• The starting line:
    • Build less: less features, options, people, meetings, promises.
    • Solve your problem.
      • You know what’s is important and what’s not for the product itself.
      • It’s likely people have the same problem so now you have a market too.
    • Fund yourself
      • Outside funding is plan B.
      • Investors want their money back quickly → overhead + other complicated things follow.
      • Money constraints force you to focus + allow creativity.
    • Fix time and budget, flex scope: better to launch great thing, on time, on a budget in small scope than big ones with many holes.
    • Pick up an enemy and use it as an motivation to tell better story.
    • If your app doesn’t excite you, something’s wrong.
  • Stay lean.
    • Simplify + focus.
    • Lower the cost of change → change faster (huge advantage over big company).
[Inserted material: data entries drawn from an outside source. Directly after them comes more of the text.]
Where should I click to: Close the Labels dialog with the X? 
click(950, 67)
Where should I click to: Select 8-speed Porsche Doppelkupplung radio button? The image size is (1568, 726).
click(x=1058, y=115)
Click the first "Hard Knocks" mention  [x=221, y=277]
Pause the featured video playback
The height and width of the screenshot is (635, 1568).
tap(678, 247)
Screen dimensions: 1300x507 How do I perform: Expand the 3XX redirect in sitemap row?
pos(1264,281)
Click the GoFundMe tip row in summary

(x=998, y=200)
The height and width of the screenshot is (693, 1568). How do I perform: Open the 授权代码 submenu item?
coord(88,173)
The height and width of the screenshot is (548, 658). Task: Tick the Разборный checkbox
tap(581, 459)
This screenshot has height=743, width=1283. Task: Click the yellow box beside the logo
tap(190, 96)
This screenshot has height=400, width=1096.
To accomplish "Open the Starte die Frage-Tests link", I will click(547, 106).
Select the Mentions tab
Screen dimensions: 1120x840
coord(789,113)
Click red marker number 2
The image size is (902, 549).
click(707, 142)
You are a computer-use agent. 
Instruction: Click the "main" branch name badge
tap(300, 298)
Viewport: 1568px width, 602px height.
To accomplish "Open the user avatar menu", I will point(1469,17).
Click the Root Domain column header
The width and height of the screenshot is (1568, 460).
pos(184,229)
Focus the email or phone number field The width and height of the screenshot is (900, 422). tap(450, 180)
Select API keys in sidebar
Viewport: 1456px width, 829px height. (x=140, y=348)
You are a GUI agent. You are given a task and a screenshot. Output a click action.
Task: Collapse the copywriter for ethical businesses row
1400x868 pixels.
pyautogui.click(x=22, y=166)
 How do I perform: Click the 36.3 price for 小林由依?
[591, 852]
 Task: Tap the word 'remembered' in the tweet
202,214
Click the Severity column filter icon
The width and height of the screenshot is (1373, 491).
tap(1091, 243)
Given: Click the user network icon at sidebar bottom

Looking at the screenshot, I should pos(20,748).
    • Start with 3 people: a developer, a designer, and a sweeper who can roam between both world.
    • Work with your limited resources. Forget about VC, long release cycles, quick hires,…
    • Stay small and friendly → get closer to customer.
  • Priorities.
    • What is the app vision? Why does it exit? What makes it different?
    • Don’t get too deep in the details early one. Ship it first and optimize it later.
    • Don’t waste time on problems you don’t have yet:
      • Scaling to millions of users? Stop dreaming! Majority of apps are never going to reach that phase. Worry about it later once it’s wildly successful.
      • Make decisions in time.
    • Find the right audience.
      • Narrow the market.
      • Focus on the nice or small group of people who wants the product the most.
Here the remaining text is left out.